It is extremely important to realize that knowledge by analogy, so called because it involves a similitudo proportionum, is quite distinct from the analogy of names. To be sure, when we come to know X by analogy with Y, this leads to calling X a Y. The point is, this can amount to nothing more than a metaphorical use of Y's name. and, as it happens, when St Thomas speaks of names applied metaphorically to God, he will say that they are based on a proportionality, or on a similitudo proportionalitas.{40} As for names said properly of God, he will say that they are based on a similtudo analogiae as opposed to a similtudo proportionalitatis.{41} A fairly common example of a name applied metaphorically to God is "fire." What leads to the predication of such a name to God? Precisely a proportionality. As fire destroys fuel, so God destroys impurity.{42} Or, God is called "sun" because he is the principle of spiritual life just as the sun is of corporeal life.{43} An examination of discussions of such metaphorical predicates reveals that they are based on a similarity of effects. Thus, "living waters" are so called because their activity is like that which follows on soul; the name of the principle of the latter effects is transferred to water as if it had the same cause of movement.{44} St Thomas points this out as the basis of names applied metaphorically to God; e.g. names of passions are predicated of God "secundum similitudinem effectus."{45} When we are angry, we punish those who cause our passion; but God punishes the sinner, so we say that God is angry with the transgressor. So too we speak of the eye of God, or attribute the names of other parts of the body to him, "ratione suorum actuum secundum quamdam similitudinem."{46} Generally speaking, things which are said metaphorically of God "dicuntur de eo per similitudinem proportionabilitatis ad effectum aliquem."{47}

    Should this terminology cause us to become confused about the difference between predicating a term metaphorically and predicating it analogically? Cajetan and Sylvester, we remember, were not a little vacillating on this score. They tend to refer metaphor to what they call "analogy of attribution." On that basis, "healthy," St Thomas' favorite example of an analogous name, would seemingly be a metaphor. Indeed, the difficulty could be pointed up with texts of St Thomas. He writes that names said metaphorically of God are said per prius of creatures and of God only because of a similarity of proportions.{48} But if said per prius of creatures, aren't they said per posterius of God and with reference to creatures? And isn't that what we mean by an analogous name? Or consider this text.

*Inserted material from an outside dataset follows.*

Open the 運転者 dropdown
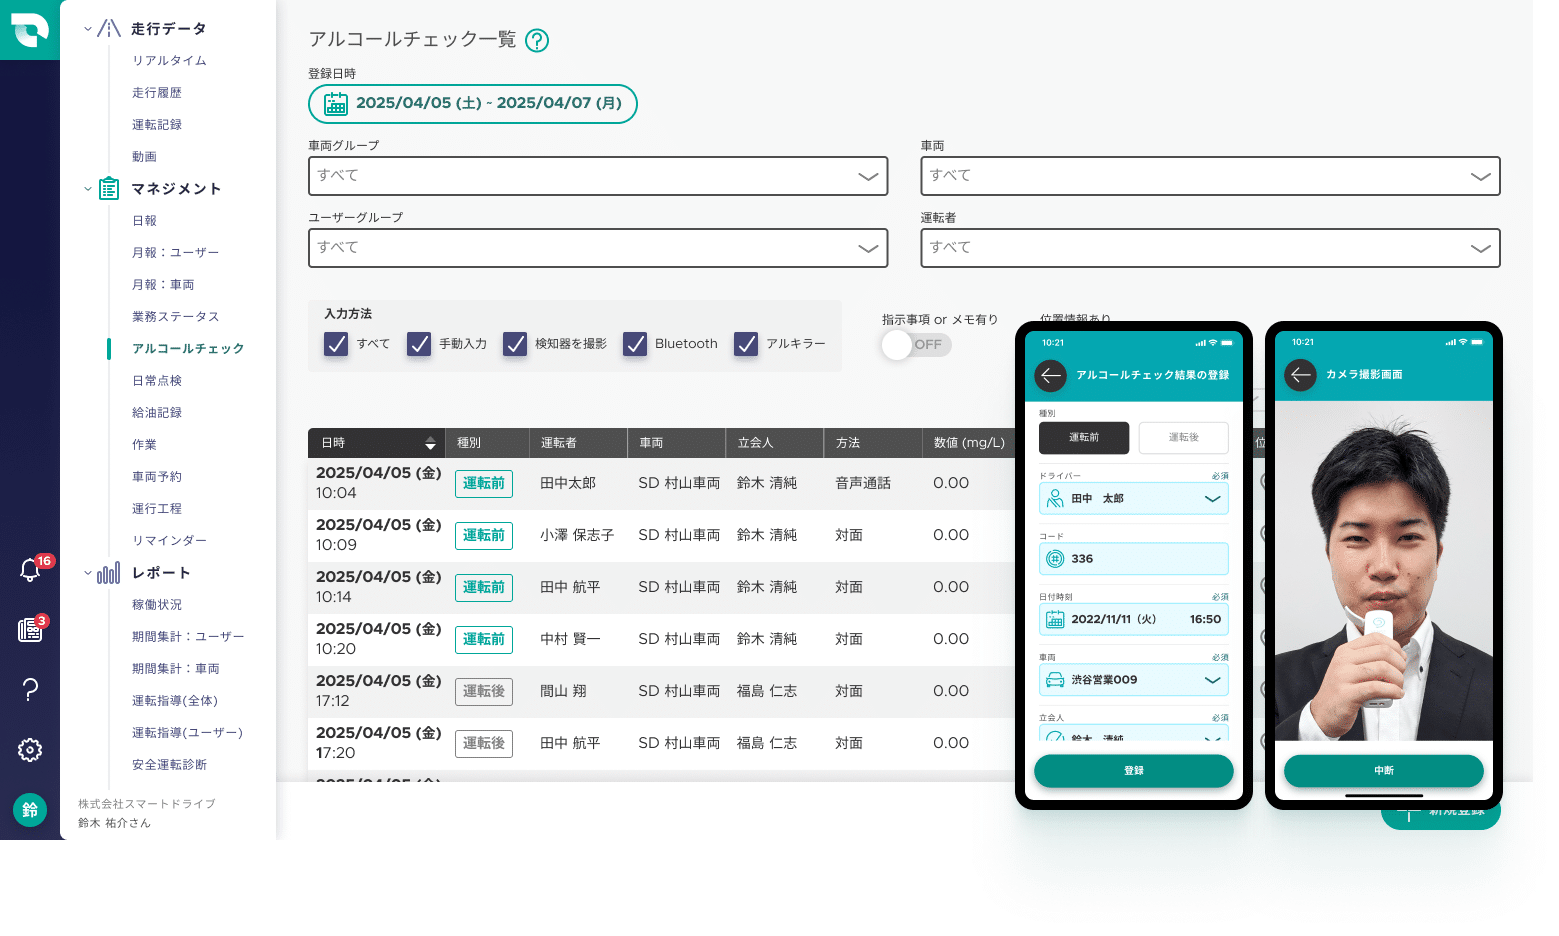Viewport: 1559px width, 936px height. pyautogui.click(x=1209, y=248)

Respondeo dicendum quod per prius dicitur nomen de illo in quo salvatur tota ratio nominis perfecte, quam de illo in quo salvatur secundum aliquid; de hoc enim dicitur quasi per similitudinem ad id in quo perfecte salvatur, quia omnia imperfecta sumuntur a perfectis. Et inde est quod hoc nomen leo per prius dicitur de animali in quo tota ratio leonis salvatur, quod proprie dicitur leo, quam de aliquo homine in quo invenitur aliquid de ratione leonis, ut puta audacia vel fortitudo, vel aliquid huiusmodi: de hoc enim per similitudinem dicitur.{49}
Does this mean that, because in analogous names the ratio propria is saved in only one, that it is said metaphorically of everything else? If this were what St Thomas meant, names common to God and creature would be said only metaphorically of creatures, since in such names what the name signifies is found perfectly only in God. Clearly, unless we can distinguish metaphor from the analogous name, we shall have arrived at confusion compounded.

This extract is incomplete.